Following approval, member states will have 21 months to implement the directive into law, which will include mandatory data breach notifications for a range of critical infrastructure companies.
CBR reached out to cybersecurity professionals to get their reaction to this landmark case – the first such cybersecurity ruling in the EU.
1. Send shivers up the spines of CEOs everywhere
Andrew Rogoyski, Head of Cyber Security at CGI & Chair of Tech UK’s Cyber Security Group, said:
"This will drive an even higher level of interest in cybersecurity, creating interest in security consultancy, secure design, and monitoring services. The NISD has huge implications for cybersecurity now that whole new sectors will be obliged to declare their breaches.
"Who wants to be the first company to have to disclose a breach under this new law, especially if the subsequent GDPR imposes a fine of 5% global revenue?"
"The NISD is going to significantly increase the focus on cybersecurity at board level – the obligation to publicly declare a breach will send shivers up the spines of CEOs everywhere"
2. Good and bad news
Matt Middleton-Leal, regional director, UK & Ireland at CyberArk, said:
"The new NIS directive and mandatory data breach reporting is both good and bad news according to our customers. Organisations will need additional funding to help them improve their security posture, however the fear, uncertainty and doubt created by new regulations can also hinder rational decision making.
"The inevitable time delay in interpreting the text according to each individual EU member state’s own laws will mean that this likely won’t come into effect for some time."
3. The end of ‘keeping mum’
Nigel Hawthorn, Skyhigh Networks’ European spokesperson, said:
"The agreement of the first EU-wide cybersecurity directive is a landmark occasion. For too long businesses have tried to tip-toe their way out of notifying customers about data breaches, worried about the damage it can have on reputation and sales.
"Banks especially have been guilty of trying to keep ‘mum’ whenever they can. While this directive is aimed at critical infrastructure companies, it will still provide customers with greater confidence and, more importantly, raises their expectations of privacy."
4. EU playing catch-up
Phil Lee, partner in the Privacy, Security and Information group at Fieldfisher, said:
"For some time Europe has been considered ahead of the US in terms of data privacy and security, but it’s interesting to note that the US already has state-level data breach reporting requirements in most states and a federal level cybersecurity strategy.

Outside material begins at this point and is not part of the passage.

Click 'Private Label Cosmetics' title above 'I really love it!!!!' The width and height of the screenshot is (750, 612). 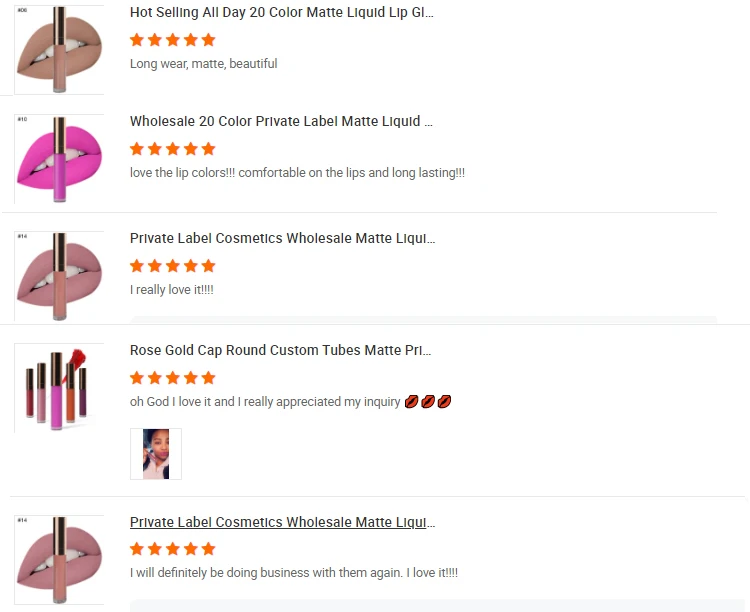(x=283, y=239)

"When it comes to cybersecurity preparedness then, the EU is really playing catch-up so this Directive, once finally adopted, will be a welcome development."
5. Potential for catastrophe
Ross Brewer, vice president and managing director for international markets at LogRhythm, said:
"It only takes a small breach for a company’s reputation to take a severe hit, which is bad enough, but when it comes to Critical National Infrastructure (CNI) a breach has the potential to be catastrophic.
"It’s no good having rules in place that enforces the sharing of information if tools aren’t in place to provide this information as soon as a breach occurs. JD Wetherspoon was clueless for six months, but if the initiative had been in place when it happened, would that mean that they would have found the breach any sooner? It’s unlikely."